How Much Life Do We Have Left?

Ever since I noticed that I have fewer years left to live than I’ve lived already, I’ve developed a consoling theory about how much life really remains.

It’s probably not an original idea, but it feels original because … well, I know of no other way around the brevity of our lives.

Here’s how it works.

Most of us, by the time we’ve reached my age, have lived fairly busy lives of work and family, spending whole years focused on the future and what it will bring, looking forward someday to years of ease and comfort that eluded us in the moments as they flew by. We’ve been occupied, in other words, with most of the normal stresses and anxieties of a conscientious and responsible life.

If for all those years we’ve been alive already, we count only those moments during which we were conscious of the beauty and grace of this totally unearned gift of life as the moments during which we were truly alive, then … we may have as many or more such moments left to us in whatever time remains than we had in all the years before.

Maybe we’ll have more moments of joy and beauty in the months or years remaining than we had in all the decades before.

Somehow, we have to cultivate more gratitude.

Sounds easy, right?

It’s not.

The habit of distraction is strong.

Could this be the answer ...

... to this?

It’s a good theory, but I’d welcome some tips on how to  improve the practice!
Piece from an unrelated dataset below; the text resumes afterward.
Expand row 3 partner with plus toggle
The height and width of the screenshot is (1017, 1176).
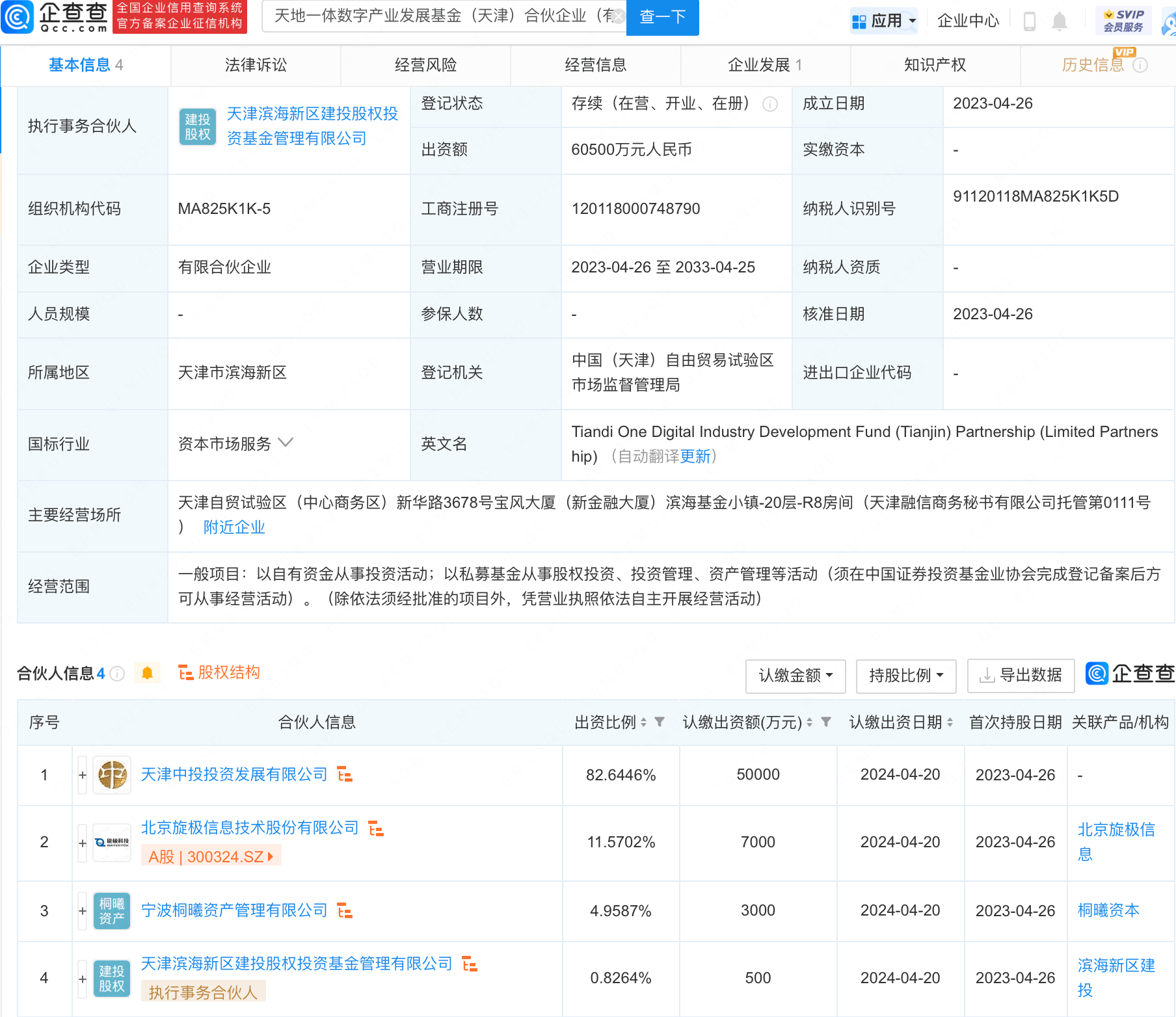point(83,911)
How to stay conscious of the beauty of each moment as it flies?

Comments

2 Responses to “How Much Life Do We Have Left?”
  1. depelton says:

    Less TV, more walks in the woods, or lazy afternoons at the beach.

  2. Dixie Redfearn says:

    Great post! As I get ready to turn 62 — with a husband who is 70 — I think about this a lot. It’s all about experiences at this point. Forget material stuff. Go out and DO something!